Hinzu kommt der unselige Einfall des Regisseurs Christopher Alden, die Handlung aus dem alten Ägypten in eine evangelikale Sekte im amerikanischen Bible Belt zu verlegen. Hier gibt es keinen Krieg zwischen Äthiopiern und Ägyptern, es streiten lediglich zwei Strömungen derselben Sekte um den richtigen Weg zu Gott.

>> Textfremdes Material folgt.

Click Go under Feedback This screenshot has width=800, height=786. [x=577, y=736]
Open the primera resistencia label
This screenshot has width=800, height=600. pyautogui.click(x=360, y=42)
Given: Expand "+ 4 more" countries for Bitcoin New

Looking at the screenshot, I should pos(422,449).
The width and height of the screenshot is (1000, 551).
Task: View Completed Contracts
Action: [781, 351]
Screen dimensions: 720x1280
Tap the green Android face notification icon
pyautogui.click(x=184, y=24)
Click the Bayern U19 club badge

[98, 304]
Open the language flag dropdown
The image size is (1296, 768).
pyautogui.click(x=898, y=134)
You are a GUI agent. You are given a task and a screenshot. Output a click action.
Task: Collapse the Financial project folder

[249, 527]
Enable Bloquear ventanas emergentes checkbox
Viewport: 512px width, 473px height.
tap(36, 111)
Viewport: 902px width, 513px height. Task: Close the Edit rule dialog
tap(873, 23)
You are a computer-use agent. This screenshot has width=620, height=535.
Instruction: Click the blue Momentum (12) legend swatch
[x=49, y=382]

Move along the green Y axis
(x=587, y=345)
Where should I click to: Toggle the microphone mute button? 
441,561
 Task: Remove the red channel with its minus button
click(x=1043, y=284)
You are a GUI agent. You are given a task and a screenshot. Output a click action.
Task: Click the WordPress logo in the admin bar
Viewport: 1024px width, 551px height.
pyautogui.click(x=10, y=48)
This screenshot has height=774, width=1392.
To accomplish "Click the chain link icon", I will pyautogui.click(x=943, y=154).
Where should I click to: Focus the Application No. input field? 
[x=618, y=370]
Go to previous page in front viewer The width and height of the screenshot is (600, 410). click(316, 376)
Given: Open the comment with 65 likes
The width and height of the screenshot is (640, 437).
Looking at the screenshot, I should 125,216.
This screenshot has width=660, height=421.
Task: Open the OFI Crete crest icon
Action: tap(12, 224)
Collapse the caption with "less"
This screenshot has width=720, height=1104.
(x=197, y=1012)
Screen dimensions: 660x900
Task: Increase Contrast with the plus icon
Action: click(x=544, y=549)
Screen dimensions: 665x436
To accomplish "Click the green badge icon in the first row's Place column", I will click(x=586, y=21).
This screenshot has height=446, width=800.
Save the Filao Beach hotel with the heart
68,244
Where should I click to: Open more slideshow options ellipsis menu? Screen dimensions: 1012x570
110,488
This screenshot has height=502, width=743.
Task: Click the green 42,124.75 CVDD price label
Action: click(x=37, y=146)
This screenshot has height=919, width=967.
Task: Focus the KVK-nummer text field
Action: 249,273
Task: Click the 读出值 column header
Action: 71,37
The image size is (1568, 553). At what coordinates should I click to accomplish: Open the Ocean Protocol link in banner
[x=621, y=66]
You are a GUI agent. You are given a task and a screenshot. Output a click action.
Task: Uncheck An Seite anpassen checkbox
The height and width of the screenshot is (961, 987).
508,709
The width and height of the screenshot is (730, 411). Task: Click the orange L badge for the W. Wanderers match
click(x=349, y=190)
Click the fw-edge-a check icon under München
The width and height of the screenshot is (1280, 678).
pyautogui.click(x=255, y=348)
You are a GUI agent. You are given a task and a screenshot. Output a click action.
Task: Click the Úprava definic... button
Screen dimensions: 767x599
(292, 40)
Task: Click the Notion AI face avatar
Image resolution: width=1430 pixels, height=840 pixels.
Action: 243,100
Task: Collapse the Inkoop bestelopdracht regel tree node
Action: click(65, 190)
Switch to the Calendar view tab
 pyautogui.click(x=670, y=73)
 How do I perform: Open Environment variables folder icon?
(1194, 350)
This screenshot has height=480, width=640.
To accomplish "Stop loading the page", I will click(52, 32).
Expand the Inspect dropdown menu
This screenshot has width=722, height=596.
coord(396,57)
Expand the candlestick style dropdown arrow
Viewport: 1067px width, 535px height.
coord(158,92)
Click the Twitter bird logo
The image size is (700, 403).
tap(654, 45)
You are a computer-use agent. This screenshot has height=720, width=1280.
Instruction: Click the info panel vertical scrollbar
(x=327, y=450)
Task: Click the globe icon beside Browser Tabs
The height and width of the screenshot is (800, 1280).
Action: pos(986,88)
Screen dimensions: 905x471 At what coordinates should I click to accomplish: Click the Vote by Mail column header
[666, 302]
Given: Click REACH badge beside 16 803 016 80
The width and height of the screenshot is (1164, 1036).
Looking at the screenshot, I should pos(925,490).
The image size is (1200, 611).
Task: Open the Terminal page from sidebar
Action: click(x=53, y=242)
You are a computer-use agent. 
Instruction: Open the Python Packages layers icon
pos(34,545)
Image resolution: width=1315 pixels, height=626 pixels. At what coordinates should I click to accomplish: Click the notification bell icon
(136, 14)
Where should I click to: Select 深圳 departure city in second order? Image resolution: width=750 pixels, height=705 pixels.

Amonasro ist unterlegen und bekennt sich zu seinen Sünden. Am Ende des ersten Akts kommt es zu einer Massentaufe im Brunnen der Gemeinschaft. Cheerleader sind mit von der Partie, ein Apfelkuchenwettessen findet statt. Leider passt diese Verlegung überhaupt nicht mit der Dramaturgie der Oper zusammen. Nicht nur, dass die ägyptischen Götter und äthiopischen Sklaven im Text stören und deshalb in den Übertiteln auch gar nicht erst vorkommen. Vor allem vernachlässigt Alden all das, was die Figuren bei Verdi so interessant macht. Die zeichnen sich nämlich vor allem dadurch aus, dass sie rein macchiavellistisch agieren. Ihnen geht es nur um Macht und nie um Religion. Sie werden im politischen Machtgefüge zerrieben und nicht, weil sie an irgendetwas Transzendentes glauben.

Weil es Alden aber nur um die Religion geht, muss er das Werk kräftig verbiegen. Es gibt keinen sozialen Gegensatz mehr zwischen der Prinzessin Amneris und der Sklavin Aida. Es gibt auch keine unterschiedlichen gesellschaftlichen Strömungen, sondern nur noch das Kollektiv der Gläubigen. So erfahren wir aber bloß, was wir ohnehin schon wussten, nämlich dass auch christliche Sekten irgendwie unangenehm sein können. Mit Betonung auf irgendwie, denn so genau möchte Alden da gar nicht hinschauen - und deshalb kann er es uns auch nicht genau zeigen.

Vom Publikum wurde er dafür heftig abgestraft. Kurze Buhs für das Regieteam, der Applaus reichte gerade für drei Vorhänge.